__To do__. Reproduce the data below verbatim from the line containing "1444x812 pixels. Task: Check" through its final line, and produce nothing more.

━━━━━ Supplied material ━━━━━

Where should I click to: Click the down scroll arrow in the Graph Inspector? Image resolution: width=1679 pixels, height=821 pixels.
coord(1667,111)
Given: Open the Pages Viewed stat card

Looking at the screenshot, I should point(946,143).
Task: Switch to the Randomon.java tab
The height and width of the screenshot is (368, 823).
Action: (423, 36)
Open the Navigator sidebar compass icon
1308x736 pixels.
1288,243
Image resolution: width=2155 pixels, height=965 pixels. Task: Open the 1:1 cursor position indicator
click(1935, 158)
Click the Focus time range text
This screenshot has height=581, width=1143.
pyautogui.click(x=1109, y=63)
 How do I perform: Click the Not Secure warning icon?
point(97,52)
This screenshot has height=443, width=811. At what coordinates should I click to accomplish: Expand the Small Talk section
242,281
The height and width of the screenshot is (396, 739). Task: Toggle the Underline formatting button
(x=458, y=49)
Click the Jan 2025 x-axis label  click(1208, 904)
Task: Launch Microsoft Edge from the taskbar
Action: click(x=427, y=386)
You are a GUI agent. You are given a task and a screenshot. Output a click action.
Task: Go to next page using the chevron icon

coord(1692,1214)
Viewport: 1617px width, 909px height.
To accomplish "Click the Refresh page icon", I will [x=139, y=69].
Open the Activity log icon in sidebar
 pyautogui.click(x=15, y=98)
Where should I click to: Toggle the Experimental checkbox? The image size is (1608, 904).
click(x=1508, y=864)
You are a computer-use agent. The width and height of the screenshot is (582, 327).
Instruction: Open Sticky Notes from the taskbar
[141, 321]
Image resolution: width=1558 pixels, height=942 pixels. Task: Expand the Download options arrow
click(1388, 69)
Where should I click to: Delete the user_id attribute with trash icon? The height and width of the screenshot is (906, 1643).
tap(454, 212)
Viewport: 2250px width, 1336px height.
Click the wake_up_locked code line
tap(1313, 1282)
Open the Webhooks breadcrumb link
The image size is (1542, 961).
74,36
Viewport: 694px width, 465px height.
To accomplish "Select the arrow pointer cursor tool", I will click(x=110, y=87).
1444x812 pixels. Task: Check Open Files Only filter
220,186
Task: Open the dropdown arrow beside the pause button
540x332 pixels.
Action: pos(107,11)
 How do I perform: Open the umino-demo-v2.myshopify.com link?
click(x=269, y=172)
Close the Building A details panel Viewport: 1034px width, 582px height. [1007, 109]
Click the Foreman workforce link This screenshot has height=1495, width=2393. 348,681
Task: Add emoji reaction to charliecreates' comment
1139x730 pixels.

━━━━━

__Answer to this task__.
1444x812 pixels. Task: Check Open Files Only filter
220,186
Task: Open the dropdown arrow beside the pause button
540x332 pixels.
Action: pos(107,11)
 How do I perform: Open the umino-demo-v2.myshopify.com link?
click(x=269, y=172)
Close the Building A details panel Viewport: 1034px width, 582px height. [1007, 109]
Click the Foreman workforce link This screenshot has height=1495, width=2393. 348,681
Task: Add emoji reaction to charliecreates' comment
1139x730 pixels.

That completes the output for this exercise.